EXERCISE OBJECTIVE: Please transcribe the data that follows, keeping every line exact.

━━ AVAILABLE DATA ━━

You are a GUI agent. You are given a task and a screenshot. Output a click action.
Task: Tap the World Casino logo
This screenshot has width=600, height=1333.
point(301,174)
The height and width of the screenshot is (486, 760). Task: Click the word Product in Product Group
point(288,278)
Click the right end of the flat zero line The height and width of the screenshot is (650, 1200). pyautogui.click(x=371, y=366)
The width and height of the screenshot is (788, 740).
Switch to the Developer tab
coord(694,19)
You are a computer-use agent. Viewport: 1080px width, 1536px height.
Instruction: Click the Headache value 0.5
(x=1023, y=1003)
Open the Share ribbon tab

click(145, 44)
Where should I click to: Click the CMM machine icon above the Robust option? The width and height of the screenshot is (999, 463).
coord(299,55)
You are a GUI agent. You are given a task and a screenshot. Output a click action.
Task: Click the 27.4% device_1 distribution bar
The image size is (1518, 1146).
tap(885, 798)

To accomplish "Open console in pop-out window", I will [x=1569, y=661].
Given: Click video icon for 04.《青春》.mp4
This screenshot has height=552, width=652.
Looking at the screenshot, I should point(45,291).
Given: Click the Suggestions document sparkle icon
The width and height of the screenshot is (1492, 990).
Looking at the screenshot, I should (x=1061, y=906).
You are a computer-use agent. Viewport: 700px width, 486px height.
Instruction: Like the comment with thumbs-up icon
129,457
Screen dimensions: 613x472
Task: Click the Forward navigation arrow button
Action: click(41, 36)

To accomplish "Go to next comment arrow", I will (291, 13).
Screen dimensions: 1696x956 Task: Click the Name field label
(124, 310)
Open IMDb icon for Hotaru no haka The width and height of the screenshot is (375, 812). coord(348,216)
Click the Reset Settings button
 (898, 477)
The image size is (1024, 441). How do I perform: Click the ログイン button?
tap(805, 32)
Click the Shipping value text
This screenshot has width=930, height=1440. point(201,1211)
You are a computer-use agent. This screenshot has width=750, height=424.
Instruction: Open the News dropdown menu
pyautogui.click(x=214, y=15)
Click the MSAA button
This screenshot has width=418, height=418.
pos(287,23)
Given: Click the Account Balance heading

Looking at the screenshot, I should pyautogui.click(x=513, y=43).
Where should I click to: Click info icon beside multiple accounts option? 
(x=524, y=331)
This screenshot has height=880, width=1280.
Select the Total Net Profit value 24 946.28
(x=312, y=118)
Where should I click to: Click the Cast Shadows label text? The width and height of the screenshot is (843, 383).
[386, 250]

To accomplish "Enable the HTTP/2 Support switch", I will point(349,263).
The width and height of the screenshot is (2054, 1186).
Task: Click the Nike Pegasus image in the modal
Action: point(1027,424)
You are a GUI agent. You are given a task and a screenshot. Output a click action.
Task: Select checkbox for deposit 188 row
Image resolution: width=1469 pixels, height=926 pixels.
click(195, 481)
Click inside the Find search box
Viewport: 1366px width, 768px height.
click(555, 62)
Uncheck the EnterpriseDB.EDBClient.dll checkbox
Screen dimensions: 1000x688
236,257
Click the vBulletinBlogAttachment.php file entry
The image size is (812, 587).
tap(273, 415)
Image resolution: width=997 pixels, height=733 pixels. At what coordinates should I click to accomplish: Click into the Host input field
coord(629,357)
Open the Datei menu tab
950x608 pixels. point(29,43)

━━━

SOLUTION TO THE PROBLEM:
You are a GUI agent. You are given a task and a screenshot. Output a click action.
Task: Tap the World Casino logo
This screenshot has width=600, height=1333.
point(301,174)
The height and width of the screenshot is (486, 760). Task: Click the word Product in Product Group
point(288,278)
Click the right end of the flat zero line The height and width of the screenshot is (650, 1200). pyautogui.click(x=371, y=366)
The width and height of the screenshot is (788, 740).
Switch to the Developer tab
coord(694,19)
You are a computer-use agent. Viewport: 1080px width, 1536px height.
Instruction: Click the Headache value 0.5
(x=1023, y=1003)
Open the Share ribbon tab

click(145, 44)
Where should I click to: Click the CMM machine icon above the Robust option? The width and height of the screenshot is (999, 463).
coord(299,55)
You are a GUI agent. You are given a task and a screenshot. Output a click action.
Task: Click the 27.4% device_1 distribution bar
The image size is (1518, 1146).
tap(885, 798)

To accomplish "Open console in pop-out window", I will [x=1569, y=661].
Given: Click video icon for 04.《青春》.mp4
This screenshot has height=552, width=652.
Looking at the screenshot, I should point(45,291).
Given: Click the Suggestions document sparkle icon
The width and height of the screenshot is (1492, 990).
Looking at the screenshot, I should (x=1061, y=906).
You are a computer-use agent. Viewport: 700px width, 486px height.
Instruction: Like the comment with thumbs-up icon
129,457
Screen dimensions: 613x472
Task: Click the Forward navigation arrow button
Action: click(41, 36)

To accomplish "Go to next comment arrow", I will (291, 13).
Screen dimensions: 1696x956 Task: Click the Name field label
(124, 310)
Open IMDb icon for Hotaru no haka The width and height of the screenshot is (375, 812). coord(348,216)
Click the Reset Settings button
 (898, 477)
The image size is (1024, 441). How do I perform: Click the ログイン button?
tap(805, 32)
Click the Shipping value text
This screenshot has width=930, height=1440. point(201,1211)
You are a computer-use agent. This screenshot has width=750, height=424.
Instruction: Open the News dropdown menu
pyautogui.click(x=214, y=15)
Click the MSAA button
This screenshot has width=418, height=418.
pos(287,23)
Given: Click the Account Balance heading

Looking at the screenshot, I should pyautogui.click(x=513, y=43).
Where should I click to: Click info icon beside multiple accounts option? 
(x=524, y=331)
This screenshot has height=880, width=1280.
Select the Total Net Profit value 24 946.28
(x=312, y=118)
Where should I click to: Click the Cast Shadows label text? The width and height of the screenshot is (843, 383).
[386, 250]

To accomplish "Enable the HTTP/2 Support switch", I will point(349,263).
The width and height of the screenshot is (2054, 1186).
Task: Click the Nike Pegasus image in the modal
Action: point(1027,424)
You are a GUI agent. You are given a task and a screenshot. Output a click action.
Task: Select checkbox for deposit 188 row
Image resolution: width=1469 pixels, height=926 pixels.
click(195, 481)
Click inside the Find search box
Viewport: 1366px width, 768px height.
click(555, 62)
Uncheck the EnterpriseDB.EDBClient.dll checkbox
Screen dimensions: 1000x688
236,257
Click the vBulletinBlogAttachment.php file entry
The image size is (812, 587).
tap(273, 415)
Image resolution: width=997 pixels, height=733 pixels. At what coordinates should I click to accomplish: Click into the Host input field
coord(629,357)
Open the Datei menu tab
950x608 pixels. point(29,43)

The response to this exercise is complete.